▸ WHAT THE TASK ASKS
Copy the records from the line with "CODE (322, 1177)" up to and including the line with "[button] (806, 353)", replacing "Games online" with "Online games" and changing nothing else.

▸ EXTRACTED RECORDS

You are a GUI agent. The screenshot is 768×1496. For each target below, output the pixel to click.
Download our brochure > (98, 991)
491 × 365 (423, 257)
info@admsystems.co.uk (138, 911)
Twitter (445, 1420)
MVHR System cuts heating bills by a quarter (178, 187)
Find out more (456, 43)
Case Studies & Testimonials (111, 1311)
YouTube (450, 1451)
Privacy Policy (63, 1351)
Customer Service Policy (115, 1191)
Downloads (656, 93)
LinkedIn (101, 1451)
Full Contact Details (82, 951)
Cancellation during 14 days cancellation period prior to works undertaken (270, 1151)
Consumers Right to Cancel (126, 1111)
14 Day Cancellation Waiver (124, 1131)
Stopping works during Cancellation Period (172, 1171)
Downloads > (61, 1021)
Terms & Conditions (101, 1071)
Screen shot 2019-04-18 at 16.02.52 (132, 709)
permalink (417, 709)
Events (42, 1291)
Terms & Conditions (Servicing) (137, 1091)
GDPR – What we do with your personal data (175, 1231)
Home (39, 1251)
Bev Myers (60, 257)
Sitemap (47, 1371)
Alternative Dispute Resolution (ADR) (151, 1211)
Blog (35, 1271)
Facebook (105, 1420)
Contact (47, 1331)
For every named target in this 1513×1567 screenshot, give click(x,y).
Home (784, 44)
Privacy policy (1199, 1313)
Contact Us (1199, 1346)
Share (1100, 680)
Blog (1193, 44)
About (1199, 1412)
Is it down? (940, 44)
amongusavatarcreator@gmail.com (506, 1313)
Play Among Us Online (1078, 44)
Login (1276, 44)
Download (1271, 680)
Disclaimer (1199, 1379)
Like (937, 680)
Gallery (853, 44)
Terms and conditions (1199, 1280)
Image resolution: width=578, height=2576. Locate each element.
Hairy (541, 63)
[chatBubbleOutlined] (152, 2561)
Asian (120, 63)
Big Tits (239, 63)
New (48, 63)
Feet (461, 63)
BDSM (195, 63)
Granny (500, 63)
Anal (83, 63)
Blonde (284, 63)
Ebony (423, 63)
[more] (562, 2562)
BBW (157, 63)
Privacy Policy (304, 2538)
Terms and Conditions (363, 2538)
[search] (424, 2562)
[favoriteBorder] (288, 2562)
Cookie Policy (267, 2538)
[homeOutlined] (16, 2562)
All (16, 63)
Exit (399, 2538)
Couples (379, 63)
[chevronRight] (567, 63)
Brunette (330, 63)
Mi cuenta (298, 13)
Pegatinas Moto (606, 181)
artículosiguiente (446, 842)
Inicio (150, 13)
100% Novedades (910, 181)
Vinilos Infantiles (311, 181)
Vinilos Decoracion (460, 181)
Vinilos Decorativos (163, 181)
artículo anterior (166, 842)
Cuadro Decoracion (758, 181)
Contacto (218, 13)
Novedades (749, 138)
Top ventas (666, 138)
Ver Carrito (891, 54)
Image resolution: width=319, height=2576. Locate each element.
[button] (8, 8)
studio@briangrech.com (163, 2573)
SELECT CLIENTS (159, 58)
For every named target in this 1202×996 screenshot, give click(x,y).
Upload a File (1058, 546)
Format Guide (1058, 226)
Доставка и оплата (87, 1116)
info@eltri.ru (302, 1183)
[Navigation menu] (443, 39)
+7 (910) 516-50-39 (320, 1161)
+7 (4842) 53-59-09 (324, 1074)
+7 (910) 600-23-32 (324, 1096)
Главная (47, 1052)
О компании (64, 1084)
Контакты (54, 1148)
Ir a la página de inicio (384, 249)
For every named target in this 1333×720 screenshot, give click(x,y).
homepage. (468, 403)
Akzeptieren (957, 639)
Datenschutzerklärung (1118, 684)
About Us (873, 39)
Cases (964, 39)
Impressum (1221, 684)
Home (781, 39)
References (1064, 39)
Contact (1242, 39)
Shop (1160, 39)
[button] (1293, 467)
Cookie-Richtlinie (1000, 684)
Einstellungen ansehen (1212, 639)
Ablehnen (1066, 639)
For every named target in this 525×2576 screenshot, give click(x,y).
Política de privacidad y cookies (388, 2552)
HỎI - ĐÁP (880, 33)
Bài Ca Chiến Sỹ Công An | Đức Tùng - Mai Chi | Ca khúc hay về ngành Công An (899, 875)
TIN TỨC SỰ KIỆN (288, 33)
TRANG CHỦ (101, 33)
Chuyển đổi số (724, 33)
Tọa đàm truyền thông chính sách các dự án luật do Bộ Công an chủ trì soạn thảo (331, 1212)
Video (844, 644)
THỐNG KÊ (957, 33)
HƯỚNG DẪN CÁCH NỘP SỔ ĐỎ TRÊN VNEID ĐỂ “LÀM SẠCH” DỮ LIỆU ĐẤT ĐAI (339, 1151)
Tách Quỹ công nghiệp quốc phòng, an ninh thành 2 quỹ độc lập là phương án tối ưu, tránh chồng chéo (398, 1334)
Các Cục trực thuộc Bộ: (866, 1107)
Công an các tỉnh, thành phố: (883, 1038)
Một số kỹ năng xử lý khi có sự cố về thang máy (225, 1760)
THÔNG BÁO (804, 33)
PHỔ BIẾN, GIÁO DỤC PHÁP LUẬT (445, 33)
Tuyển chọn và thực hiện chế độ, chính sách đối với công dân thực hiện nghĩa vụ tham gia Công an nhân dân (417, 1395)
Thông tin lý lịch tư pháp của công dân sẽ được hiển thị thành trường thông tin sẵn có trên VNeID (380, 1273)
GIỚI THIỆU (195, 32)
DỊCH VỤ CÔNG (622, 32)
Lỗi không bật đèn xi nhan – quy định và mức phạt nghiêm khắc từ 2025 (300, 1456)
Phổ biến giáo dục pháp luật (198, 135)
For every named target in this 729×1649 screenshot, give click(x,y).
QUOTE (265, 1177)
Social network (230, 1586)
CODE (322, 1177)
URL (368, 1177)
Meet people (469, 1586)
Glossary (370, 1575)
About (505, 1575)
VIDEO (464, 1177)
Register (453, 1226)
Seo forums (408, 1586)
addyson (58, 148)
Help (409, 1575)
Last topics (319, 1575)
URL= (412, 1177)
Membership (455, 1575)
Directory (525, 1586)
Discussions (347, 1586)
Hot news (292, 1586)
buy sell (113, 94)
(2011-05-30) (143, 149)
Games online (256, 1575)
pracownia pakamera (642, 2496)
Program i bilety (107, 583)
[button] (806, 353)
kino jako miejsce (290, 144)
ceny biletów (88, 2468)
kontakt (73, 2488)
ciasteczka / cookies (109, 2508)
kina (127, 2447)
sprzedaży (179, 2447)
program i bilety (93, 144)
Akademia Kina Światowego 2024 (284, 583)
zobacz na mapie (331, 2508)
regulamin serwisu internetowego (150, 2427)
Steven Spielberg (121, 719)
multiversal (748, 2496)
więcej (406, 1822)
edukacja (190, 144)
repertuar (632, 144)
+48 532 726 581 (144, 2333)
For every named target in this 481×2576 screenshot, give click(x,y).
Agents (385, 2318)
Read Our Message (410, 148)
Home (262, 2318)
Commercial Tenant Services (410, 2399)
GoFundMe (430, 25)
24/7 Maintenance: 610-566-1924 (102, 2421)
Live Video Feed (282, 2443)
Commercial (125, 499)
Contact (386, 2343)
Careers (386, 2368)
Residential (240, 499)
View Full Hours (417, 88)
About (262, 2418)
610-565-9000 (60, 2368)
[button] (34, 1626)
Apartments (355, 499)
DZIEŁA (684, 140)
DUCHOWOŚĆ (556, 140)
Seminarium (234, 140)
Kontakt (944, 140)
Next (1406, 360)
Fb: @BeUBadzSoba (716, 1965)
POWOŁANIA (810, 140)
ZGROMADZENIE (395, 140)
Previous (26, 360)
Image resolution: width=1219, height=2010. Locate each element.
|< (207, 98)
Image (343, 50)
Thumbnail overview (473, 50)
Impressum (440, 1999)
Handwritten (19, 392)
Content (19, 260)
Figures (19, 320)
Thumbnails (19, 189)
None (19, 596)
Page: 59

▸ RESULT OF THIS TASK
CODE (322, 1177)
URL (368, 1177)
Meet people (469, 1586)
Glossary (370, 1575)
About (505, 1575)
VIDEO (464, 1177)
Register (453, 1226)
Seo forums (408, 1586)
addyson (58, 148)
Help (409, 1575)
Last topics (319, 1575)
URL= (412, 1177)
Membership (455, 1575)
Directory (525, 1586)
Discussions (347, 1586)
Hot news (292, 1586)
buy sell (113, 94)
(2011-05-30) (143, 149)
Online games (256, 1575)
pracownia pakamera (642, 2496)
Program i bilety (107, 583)
[button] (806, 353)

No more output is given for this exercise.